- THE RECORDS
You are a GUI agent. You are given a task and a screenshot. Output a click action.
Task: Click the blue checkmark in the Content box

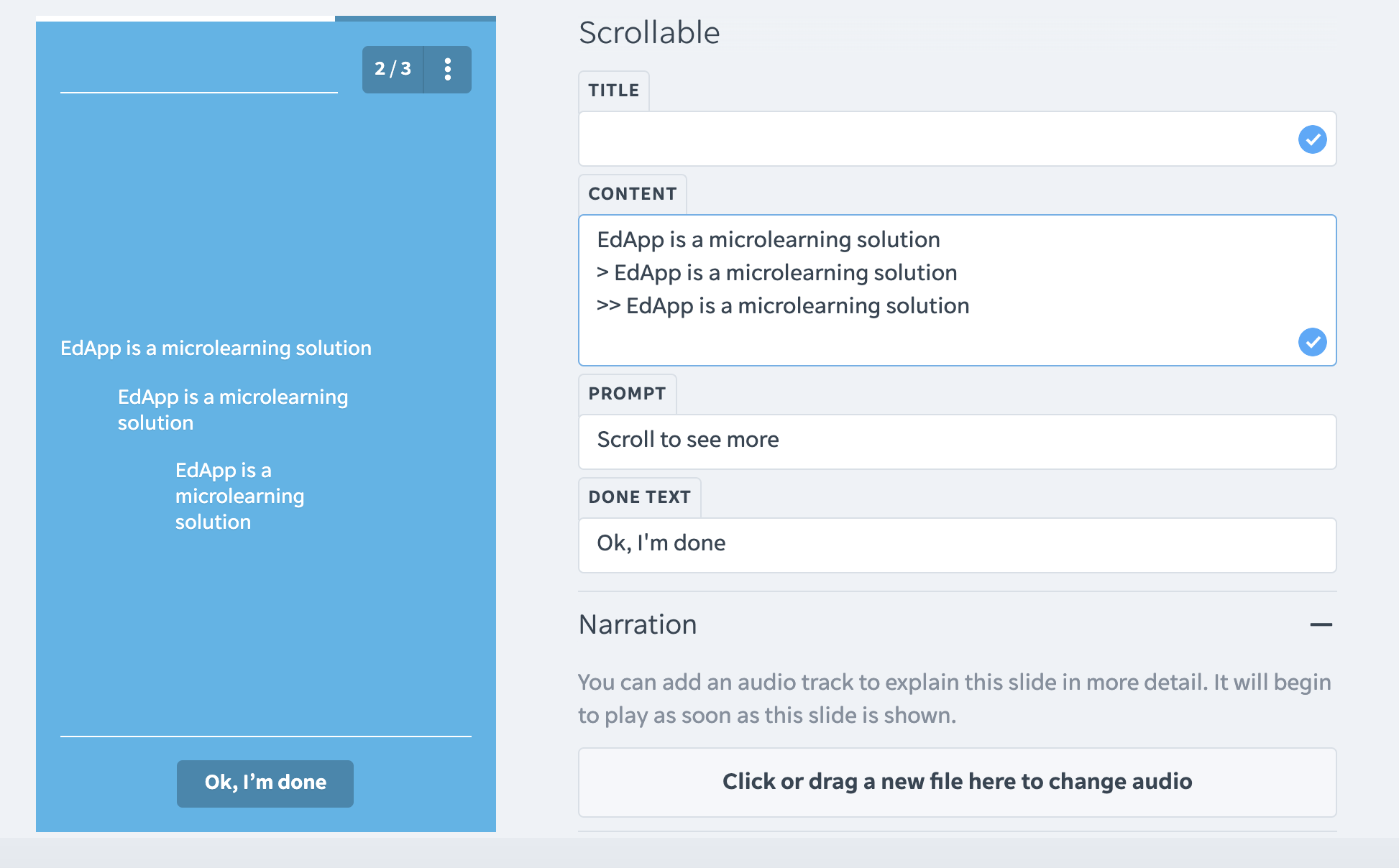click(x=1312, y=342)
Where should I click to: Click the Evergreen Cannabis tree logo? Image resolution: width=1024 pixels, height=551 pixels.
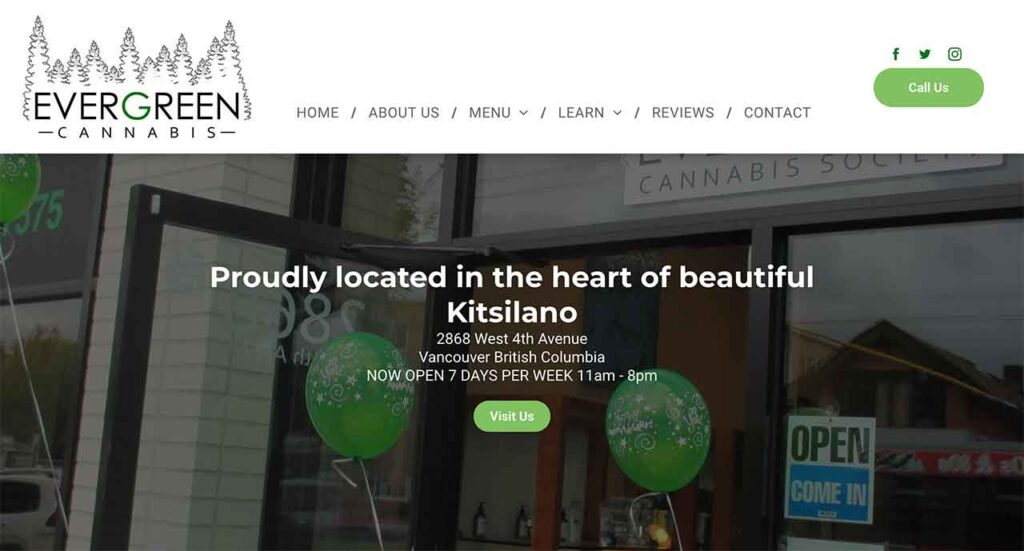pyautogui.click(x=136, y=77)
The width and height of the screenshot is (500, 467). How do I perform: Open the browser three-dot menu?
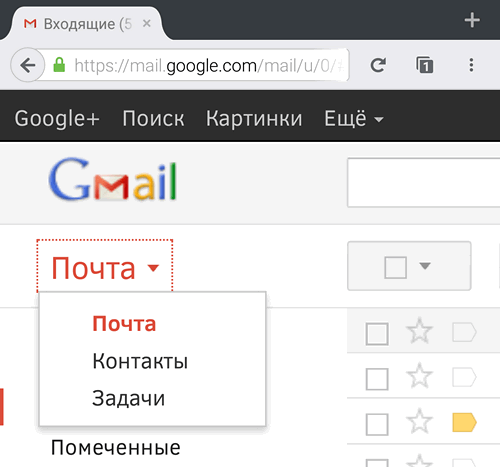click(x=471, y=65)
==
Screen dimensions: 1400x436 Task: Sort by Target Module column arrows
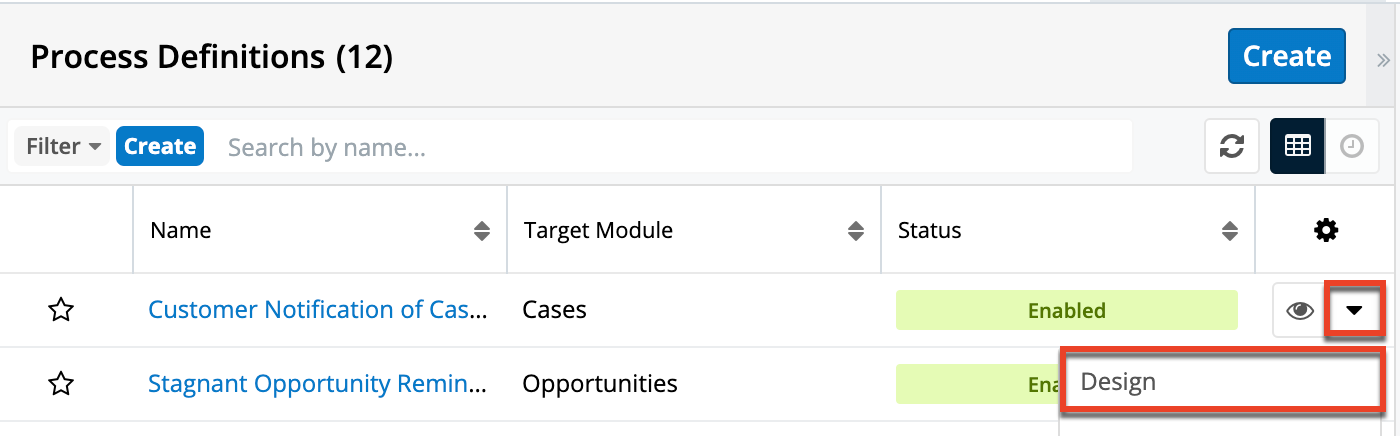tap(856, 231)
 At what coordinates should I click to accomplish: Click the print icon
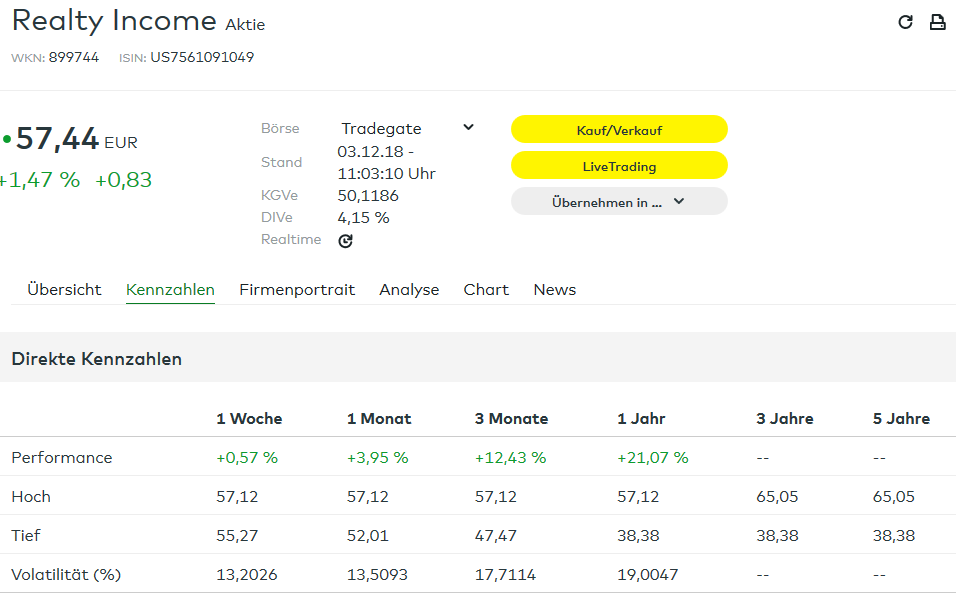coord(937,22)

- EXERCISE
Lay out the part that starts with the line containing "Screen dimensions: 1400x436" and ends with the line containing "coord(937,22)" as a Markdown table with the columns Number and Line, one row per line, skipping blank lines and leaving out the pictures.

- IN RESPONSE
| Number | Line |
|---|---|
| 1 | Screen dimensions: 1400x436 Task: Sort by Target Module column arrows |
| 2 | tap(856, 231) |
| 3 |  At what coordinates should I click to accomplish: Click the print icon |
| 4 | coord(937,22) |